Strange IO performance with UFS

Tue Jul 8 22:30:13 UTC 2014

On  5 Jul, Konstantin Belousov wrote:
> On Sat, Jul 05, 2014 at 06:18:07PM +0200, Roger Pau Monn? wrote:

>> As can be seen from the log above, at first the workload runs fine,
>> and the disk is only performing writes, but at some point (in this
>> case around 40% of completion) it starts performing this
>> read-before-write dance that completely screws up performance.
> 
> I reproduced this locally.  I think my patch is useless for the fio/4k write
> situation.
> 
> What happens is indeed related to the amount of the available memory.
> When the size of the file written by fio is larger than the memory,
> system has to recycle the cached pages.  So after some moment, doing
> a write has to do read-before-write, and this occurs not at the EOF
> (since fio pre-allocated the job file).

I reproduced this locally with dd if=/dev/zero bs=4k conv=notrunc ...
For the small file case, if I flush the file from cache by unmounting
the filesystem where it resides and then remounting the filesystem, then
I see lots of reads right from the start.

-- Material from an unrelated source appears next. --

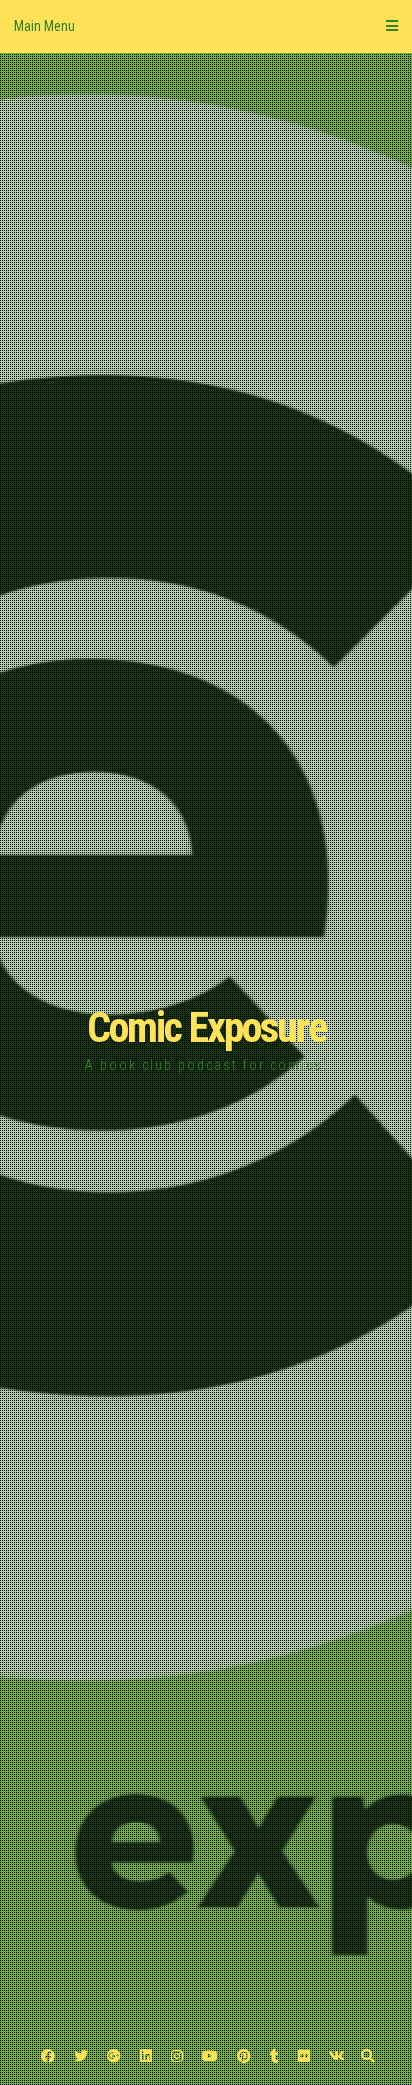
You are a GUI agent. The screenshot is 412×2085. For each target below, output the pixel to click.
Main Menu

> In fact, I used 10G file on 8G machine, but I interrupted the fio
> before it finish the job.  The longer the previous job runs, the longer
> is time for which new job does not issue reads.  If I allow the job to
> completely fill the cache, then the reads starts immediately on the next
> job run.
> 
> I do not see how could anything be changed there, if we want to keep
> user file content on partial block writes, and we do.

About the only thing I can think of that might help is to trigger
readahead when we detect sequential small writes.  We'll still have to
do the reads, but hopefully they will be larger and occupy less time in
the critical path.

Writing a multiple of the filesystem blocksize is still the most
efficient strategy.